I must agree that sometimes it is pure laziness. But people have been doing that for ages. It was probably a lazy English person who decided that the French word "porc" would be nice to have in English to refer to pig meat. ;-).
But sometimes the foreign word has a special meaning which makes it hard to translate. Referring to your example in Chinese: I guess most people would not translate the words 'yin' and 'yang'. And in Duolingo the word gladiator is also not translated.
So you could argue that it is difficult to translate 'paterfamilias' into English because the concept does not exist anymore in modern society.
I agree with your sentiment overall, Jef, but I wouldn't call those English who started referring to pig meat as pork "lazy"! On the contrary they were the hard-working peasants who herded swine on the land and the serving people who cooked it for their new Norman masters who had to say "Here is your 'porc', sire". The same goes for ox / bœuf (beef), calf / veau (veal), and sheep / mouton (mutton).
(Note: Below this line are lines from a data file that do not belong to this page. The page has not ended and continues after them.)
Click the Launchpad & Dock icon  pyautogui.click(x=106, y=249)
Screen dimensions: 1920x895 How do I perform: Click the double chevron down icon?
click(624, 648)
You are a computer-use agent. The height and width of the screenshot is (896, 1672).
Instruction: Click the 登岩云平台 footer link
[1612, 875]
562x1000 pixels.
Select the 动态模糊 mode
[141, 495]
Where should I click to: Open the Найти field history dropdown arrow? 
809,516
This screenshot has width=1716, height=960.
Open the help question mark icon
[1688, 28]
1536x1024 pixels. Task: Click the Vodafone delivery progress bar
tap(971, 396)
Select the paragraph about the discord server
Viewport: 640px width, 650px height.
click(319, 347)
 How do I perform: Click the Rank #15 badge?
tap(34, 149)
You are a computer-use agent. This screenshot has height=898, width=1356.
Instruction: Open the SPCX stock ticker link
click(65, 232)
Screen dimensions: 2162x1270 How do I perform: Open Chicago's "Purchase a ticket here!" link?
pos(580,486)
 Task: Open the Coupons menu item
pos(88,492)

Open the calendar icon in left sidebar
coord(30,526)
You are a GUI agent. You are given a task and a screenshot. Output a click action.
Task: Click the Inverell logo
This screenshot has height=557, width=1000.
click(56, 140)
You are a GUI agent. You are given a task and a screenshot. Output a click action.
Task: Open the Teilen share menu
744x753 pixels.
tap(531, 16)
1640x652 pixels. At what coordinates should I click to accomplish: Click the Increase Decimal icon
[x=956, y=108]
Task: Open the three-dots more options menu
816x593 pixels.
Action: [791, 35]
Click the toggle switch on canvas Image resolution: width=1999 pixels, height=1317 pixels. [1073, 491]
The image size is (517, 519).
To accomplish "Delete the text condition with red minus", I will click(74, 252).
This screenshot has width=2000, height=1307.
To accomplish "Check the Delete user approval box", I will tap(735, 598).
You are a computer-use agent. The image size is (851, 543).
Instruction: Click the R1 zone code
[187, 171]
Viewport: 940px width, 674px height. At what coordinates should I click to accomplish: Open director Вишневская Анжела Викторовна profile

I think it's not possible to capture all the meanings of paterfamilias in a sentence, or you would say "patriarch-who-has-all-the-right-upon-his-family-and-extended-family", or something like this. As you wouldn't capture all the meanings for "samourai" in a sentence, because, like paterfamilias, it is a very cultural-specific thing.
But I guess "patriarch" is a good translation too, (if we really need to translate the word) as it captures the meaning of elder male in the family, always including much respect from the other members, (and usually including a kind of power).